Aim of the task: Restate word for word the entries below, starting with the line with "Open the 助力 15.1N assist setting" and continuing through the line with "Task: Click the 图片翻译 translate picture icon". Include both of those lines and no others.

───

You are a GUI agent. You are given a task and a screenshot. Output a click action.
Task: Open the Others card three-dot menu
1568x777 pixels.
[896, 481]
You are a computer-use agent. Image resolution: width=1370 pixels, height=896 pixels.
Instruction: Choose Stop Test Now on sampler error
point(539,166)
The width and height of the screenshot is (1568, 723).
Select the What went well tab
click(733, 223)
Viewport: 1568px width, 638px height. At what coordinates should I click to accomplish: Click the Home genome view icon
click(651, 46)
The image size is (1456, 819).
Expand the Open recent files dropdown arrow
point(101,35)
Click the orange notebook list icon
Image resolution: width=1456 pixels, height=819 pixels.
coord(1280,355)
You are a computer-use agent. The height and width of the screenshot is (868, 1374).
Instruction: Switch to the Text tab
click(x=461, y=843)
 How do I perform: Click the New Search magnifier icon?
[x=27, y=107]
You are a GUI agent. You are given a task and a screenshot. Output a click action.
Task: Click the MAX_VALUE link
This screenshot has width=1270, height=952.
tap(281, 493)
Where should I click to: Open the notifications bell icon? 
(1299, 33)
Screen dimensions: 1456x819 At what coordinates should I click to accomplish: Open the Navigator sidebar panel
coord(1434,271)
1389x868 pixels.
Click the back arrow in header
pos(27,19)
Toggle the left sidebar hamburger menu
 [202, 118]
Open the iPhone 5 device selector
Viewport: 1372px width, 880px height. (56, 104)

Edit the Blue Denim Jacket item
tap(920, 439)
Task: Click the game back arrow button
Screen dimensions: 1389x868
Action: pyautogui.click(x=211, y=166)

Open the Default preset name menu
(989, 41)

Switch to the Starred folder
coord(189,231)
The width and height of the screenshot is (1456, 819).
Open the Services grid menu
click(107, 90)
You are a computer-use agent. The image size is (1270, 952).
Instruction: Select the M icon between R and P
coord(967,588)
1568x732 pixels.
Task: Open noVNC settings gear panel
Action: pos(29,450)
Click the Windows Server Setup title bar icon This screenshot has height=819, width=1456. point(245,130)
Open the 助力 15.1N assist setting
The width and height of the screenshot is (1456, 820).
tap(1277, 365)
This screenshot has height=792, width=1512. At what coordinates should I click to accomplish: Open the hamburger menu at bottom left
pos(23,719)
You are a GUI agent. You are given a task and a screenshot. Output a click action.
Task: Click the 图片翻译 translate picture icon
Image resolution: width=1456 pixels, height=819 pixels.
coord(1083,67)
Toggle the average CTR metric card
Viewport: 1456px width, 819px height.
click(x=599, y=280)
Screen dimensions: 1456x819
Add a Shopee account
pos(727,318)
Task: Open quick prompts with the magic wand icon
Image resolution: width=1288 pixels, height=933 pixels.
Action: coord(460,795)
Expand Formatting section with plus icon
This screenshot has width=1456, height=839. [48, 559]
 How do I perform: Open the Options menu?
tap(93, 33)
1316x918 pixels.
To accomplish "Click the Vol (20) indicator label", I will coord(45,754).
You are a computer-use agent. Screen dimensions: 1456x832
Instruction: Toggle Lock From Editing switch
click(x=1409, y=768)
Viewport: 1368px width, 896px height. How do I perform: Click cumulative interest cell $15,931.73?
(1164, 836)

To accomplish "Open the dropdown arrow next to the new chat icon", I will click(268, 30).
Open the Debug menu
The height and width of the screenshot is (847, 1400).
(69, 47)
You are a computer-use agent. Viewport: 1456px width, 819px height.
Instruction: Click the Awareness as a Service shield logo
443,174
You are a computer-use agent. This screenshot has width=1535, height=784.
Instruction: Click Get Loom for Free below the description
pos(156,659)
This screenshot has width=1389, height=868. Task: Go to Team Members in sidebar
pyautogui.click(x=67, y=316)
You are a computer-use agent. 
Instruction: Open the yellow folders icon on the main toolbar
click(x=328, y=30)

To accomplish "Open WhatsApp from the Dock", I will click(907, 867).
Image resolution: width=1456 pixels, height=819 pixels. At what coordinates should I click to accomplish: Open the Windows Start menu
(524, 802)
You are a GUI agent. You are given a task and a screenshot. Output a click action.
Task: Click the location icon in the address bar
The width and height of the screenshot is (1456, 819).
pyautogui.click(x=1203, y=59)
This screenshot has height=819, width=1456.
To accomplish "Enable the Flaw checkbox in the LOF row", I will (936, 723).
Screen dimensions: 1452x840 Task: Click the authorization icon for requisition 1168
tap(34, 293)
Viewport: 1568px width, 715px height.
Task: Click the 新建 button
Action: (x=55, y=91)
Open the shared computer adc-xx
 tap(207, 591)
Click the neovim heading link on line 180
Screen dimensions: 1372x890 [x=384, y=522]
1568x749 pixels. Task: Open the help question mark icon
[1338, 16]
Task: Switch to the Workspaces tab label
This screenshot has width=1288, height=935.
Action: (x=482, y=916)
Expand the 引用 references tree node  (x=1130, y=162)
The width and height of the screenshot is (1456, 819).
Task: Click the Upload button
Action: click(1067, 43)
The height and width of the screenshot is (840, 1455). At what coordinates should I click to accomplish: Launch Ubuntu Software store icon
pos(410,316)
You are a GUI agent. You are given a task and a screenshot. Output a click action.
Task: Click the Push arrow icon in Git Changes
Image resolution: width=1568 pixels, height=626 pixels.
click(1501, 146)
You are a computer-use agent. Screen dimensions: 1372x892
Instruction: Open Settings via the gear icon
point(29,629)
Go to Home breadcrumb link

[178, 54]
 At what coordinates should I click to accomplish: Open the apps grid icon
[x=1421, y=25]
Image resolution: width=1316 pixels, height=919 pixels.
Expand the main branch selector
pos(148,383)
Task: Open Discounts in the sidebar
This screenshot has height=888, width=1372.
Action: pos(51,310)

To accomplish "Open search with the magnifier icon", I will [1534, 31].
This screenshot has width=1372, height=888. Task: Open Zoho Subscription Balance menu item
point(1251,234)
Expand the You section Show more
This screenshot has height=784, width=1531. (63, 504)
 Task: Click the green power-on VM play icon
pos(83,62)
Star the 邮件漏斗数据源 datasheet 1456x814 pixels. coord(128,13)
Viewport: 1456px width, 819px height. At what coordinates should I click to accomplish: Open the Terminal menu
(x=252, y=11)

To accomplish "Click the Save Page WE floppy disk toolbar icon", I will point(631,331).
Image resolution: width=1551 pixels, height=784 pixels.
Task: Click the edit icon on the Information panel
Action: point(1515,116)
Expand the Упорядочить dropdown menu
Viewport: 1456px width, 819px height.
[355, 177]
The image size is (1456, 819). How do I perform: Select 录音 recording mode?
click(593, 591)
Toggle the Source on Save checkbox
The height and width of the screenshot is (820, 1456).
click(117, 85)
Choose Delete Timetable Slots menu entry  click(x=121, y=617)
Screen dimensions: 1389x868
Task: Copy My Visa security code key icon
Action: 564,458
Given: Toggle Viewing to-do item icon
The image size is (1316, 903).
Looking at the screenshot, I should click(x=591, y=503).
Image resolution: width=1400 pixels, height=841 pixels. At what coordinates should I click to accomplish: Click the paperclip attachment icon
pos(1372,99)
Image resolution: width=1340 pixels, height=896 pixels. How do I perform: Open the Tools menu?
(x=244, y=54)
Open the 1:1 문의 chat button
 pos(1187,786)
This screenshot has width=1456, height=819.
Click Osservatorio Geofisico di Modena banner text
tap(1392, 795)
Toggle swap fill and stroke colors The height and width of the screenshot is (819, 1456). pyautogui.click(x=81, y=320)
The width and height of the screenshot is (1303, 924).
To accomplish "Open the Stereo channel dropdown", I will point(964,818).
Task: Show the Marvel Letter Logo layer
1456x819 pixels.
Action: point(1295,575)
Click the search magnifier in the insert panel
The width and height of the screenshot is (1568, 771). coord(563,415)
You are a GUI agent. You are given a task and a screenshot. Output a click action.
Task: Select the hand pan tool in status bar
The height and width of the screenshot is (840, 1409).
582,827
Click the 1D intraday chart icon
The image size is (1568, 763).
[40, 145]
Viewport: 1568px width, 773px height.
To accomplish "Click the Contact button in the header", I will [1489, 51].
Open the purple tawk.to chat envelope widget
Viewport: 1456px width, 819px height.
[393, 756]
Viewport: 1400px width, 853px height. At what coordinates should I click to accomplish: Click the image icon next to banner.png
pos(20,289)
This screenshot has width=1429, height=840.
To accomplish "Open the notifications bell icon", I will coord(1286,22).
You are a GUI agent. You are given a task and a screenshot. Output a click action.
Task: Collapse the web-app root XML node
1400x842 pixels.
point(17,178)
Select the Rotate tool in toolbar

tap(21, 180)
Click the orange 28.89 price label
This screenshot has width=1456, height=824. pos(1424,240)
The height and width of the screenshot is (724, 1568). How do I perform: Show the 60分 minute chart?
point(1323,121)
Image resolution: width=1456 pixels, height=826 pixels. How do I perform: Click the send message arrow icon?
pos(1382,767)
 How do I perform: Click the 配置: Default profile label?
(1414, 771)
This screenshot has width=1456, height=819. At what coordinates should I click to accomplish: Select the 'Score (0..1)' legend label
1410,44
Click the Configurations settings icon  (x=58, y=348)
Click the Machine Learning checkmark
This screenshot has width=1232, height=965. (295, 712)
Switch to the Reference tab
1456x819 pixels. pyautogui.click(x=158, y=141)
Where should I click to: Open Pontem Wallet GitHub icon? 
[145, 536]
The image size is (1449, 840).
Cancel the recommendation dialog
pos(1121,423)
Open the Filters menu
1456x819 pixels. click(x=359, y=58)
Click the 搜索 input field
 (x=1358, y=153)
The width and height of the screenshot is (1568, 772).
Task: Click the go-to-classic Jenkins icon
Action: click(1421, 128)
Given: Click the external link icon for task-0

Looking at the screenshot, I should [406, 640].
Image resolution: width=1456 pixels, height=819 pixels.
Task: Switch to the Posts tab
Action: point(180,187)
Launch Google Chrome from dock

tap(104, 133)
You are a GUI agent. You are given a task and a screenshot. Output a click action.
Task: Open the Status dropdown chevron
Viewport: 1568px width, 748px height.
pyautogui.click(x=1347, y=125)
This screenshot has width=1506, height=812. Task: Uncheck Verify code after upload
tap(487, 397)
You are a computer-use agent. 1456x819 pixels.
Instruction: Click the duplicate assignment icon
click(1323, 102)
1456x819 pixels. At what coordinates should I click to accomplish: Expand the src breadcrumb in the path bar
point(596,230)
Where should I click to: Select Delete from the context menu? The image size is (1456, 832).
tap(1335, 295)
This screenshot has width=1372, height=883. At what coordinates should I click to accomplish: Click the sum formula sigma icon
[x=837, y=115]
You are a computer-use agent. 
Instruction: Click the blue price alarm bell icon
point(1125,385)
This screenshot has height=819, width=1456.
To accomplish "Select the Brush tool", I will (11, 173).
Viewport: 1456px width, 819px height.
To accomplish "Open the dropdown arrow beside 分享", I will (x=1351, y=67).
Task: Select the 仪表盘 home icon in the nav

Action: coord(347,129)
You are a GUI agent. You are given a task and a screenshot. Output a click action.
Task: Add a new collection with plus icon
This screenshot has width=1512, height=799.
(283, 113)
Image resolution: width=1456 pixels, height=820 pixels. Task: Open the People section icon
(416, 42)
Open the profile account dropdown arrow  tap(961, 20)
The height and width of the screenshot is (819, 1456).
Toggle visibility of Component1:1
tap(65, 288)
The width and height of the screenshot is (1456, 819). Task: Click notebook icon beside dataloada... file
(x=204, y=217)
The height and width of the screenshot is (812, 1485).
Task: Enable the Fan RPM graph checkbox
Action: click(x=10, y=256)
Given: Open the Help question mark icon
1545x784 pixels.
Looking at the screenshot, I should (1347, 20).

───

Response:
Open the 助力 15.1N assist setting
The width and height of the screenshot is (1456, 820).
tap(1277, 365)
This screenshot has height=792, width=1512. At what coordinates should I click to accomplish: Open the hamburger menu at bottom left
pos(23,719)
You are a GUI agent. You are given a task and a screenshot. Output a click action.
Task: Click the 图片翻译 translate picture icon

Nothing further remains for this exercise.